Adpative Texture Filtering – Alongside GeForce3/4’s Anisotropic filtering technique, an adaptive technique has also been implemented alongside the traditional one that should offer higher performance. NVIDIA says that this method analyses the geometry and texture content and varies the number of samples accordingly and both methods will be available for the user to select their preference.

Note: Clarification on this point is required since in recent articles NVIDIA have stated they already have adaptive sampling.

New Antialiasing Modes – To compliment the FSAA modes already available two new FSAA outputs are enabled via Intellisample: 6XS (for DirectX) and 8X (available in both DirectX and OpenGL).

The details of Intellisample above are the full suite of features; however, not all of them may be adopted in all variants of products based on the CineFX architecture, dependant on market positioning and hence chip costs. Although it's unclear exactly what will or won’t be used it's likely that GeForce FX, being the high end part, will feature all these performance and image quality enhancing areas.

GeForce FX Shaders & DirectX9

As we know from the CineFX documentation, and Beyond3D's NV30 & R300 Technical Comparison, the main target of interest for NV30 is the large advancement in shader technology. Here we'll take an overview of what GeForce FX brings to us.

Vertex Processor

The new vertex processing engine within the CineFX architecture is greatly improved from previous DirectX8 generation hardware. Here's a few key elements that GeForce FX brings forth:

  • Up to 65536 vertex instructions per vertex via loops and subroutines, up to 256 static instructions per shader - the CineFX vertex shaders doubles the instruction storage from DX8 class hardware and also introduces flow control allowing many more instructions to be carried out per vertex.
  • Up to 256 Vector Constants - While GeForce 4 provided 96 constants, GeForce FX allows 256 which could, for example, facilitate more bones in matrix palette skinning and more simultaneous light sources.
  • 16 Temporary Vector Registers - GeForce FX sees an extra four vector registers than its predecessor allowing for temporary storage of large programs.
  • Up to 64 Separate Loops - By supporting fully dependant looping and branching GeForce FX allows for much simpler shader programs.

The CineFX architecture also includes several new shader features not available on NVIDIA's previous generations of hardware:

  • Per-component conditional codes and write masks - allowing conditionals in hardware can simplify code and potentially improve performance.
  • Call and return (subroutines) - CineFX also allows subroutines to be called within code, returning values. Subroutines can be called up to 4 deep.
  • Loops and branching for both static and dynamic control flow - allows the vertex processing to be both powerful and flexible.

For a more complete run-down of the vertex processing features, abilities and instruction support see the Vertex Processing section of our NV30 and R300 Technical Comparison article.

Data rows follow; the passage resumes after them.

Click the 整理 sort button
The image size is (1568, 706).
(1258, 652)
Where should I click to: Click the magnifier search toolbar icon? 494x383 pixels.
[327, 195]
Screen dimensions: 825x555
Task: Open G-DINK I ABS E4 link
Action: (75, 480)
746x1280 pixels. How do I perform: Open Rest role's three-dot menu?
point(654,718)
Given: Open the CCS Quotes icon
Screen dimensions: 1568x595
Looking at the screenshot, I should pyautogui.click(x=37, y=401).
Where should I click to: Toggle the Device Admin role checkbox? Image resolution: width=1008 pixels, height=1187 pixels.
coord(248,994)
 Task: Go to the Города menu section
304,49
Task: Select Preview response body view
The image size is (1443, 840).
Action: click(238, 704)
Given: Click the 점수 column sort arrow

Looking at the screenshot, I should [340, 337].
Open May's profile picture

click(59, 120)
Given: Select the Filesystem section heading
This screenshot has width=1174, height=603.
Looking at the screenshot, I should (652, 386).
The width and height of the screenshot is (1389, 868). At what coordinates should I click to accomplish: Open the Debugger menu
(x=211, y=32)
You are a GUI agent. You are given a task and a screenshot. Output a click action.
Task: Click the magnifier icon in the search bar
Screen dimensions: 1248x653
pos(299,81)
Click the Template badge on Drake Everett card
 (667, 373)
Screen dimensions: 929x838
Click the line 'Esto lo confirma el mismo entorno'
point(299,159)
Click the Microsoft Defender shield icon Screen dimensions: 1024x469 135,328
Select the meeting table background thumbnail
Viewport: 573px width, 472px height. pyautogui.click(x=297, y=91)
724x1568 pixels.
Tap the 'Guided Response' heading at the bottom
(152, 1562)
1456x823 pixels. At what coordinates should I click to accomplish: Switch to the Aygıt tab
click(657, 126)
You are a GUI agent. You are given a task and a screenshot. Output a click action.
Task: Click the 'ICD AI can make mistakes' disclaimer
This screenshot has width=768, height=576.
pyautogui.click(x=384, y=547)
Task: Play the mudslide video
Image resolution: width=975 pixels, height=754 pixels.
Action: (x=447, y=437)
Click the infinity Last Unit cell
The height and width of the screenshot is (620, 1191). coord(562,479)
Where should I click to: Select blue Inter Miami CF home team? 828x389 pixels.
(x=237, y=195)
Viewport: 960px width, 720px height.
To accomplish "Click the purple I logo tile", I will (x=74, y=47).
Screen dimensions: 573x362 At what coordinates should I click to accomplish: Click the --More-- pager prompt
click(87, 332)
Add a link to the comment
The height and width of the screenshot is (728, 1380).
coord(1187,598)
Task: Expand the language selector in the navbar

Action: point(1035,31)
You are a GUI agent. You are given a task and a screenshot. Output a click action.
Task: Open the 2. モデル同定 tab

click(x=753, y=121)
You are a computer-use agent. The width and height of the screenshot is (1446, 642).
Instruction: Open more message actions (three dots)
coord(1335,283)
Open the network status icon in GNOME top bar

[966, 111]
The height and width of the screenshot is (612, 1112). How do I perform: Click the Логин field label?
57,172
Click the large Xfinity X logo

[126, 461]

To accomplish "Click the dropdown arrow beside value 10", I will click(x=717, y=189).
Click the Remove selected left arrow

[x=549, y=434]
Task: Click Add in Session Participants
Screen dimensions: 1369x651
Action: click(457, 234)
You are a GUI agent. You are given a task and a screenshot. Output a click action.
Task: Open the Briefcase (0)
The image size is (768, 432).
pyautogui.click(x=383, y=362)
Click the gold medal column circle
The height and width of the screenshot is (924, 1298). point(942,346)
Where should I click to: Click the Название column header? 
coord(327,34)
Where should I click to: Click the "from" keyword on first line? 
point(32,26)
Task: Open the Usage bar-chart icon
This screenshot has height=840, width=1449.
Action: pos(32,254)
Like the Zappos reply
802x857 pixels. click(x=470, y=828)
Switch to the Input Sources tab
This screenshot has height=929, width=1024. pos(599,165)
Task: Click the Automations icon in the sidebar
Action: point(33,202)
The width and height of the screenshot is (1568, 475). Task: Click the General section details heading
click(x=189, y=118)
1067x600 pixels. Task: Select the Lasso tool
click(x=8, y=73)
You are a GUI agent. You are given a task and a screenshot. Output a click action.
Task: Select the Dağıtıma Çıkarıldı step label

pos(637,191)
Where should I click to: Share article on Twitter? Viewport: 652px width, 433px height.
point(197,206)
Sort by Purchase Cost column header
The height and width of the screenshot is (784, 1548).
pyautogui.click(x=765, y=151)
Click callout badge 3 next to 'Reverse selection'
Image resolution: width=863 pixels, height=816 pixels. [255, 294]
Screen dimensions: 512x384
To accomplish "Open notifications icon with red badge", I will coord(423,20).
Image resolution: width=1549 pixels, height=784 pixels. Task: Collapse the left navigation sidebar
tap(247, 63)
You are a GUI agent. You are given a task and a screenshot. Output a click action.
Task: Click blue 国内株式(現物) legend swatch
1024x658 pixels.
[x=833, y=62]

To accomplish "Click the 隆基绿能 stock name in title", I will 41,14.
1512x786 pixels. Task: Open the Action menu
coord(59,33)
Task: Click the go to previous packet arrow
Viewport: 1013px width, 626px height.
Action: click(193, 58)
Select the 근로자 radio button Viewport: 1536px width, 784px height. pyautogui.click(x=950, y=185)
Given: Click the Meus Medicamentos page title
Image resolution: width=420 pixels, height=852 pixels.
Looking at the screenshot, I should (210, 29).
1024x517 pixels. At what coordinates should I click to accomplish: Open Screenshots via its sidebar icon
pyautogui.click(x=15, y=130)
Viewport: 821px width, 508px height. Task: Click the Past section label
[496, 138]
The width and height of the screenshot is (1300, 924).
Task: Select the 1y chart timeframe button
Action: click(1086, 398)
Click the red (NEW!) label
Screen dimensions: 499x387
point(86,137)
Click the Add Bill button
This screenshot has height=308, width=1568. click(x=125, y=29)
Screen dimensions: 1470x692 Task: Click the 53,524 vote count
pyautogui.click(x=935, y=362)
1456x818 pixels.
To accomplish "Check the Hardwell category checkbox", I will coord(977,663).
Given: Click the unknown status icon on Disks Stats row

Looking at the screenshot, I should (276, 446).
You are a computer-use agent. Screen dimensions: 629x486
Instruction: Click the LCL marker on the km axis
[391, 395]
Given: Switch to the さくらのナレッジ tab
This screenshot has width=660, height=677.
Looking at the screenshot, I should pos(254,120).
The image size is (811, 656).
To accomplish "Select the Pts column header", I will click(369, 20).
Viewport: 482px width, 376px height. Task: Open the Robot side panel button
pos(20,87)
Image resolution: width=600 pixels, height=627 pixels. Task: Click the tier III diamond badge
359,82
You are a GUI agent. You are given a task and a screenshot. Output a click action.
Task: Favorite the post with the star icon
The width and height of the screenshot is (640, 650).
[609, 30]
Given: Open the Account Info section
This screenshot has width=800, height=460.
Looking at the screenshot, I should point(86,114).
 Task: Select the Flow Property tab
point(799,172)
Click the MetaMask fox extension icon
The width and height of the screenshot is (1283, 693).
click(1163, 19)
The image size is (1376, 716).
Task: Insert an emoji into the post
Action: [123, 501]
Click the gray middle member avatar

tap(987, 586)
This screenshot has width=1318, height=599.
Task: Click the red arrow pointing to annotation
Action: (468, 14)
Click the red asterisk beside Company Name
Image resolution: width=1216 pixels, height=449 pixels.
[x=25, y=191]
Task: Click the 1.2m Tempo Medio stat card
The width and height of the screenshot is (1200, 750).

To give an example of how this extra functionality may be useful to a developer NVIDIA use the following matrix palette skinned model.

With CineFX, rather than having to use separate shaders to animate the character, the generalised loops and branches of the vertex shader allow for a single shader to be written to perform all the skinning methods and operations. This makes for a much simpler program for the developer to create, as well as improving overall performance.

Click for a bigger version

With CineFX, rather than having to use separate shaders to animate the character, the generalised loops and branches of the vertex shader allow for a single shader to be written to perform all the skinning methods and operations. This makes for a much simpler program for the developer to create, as well as improving overall performance.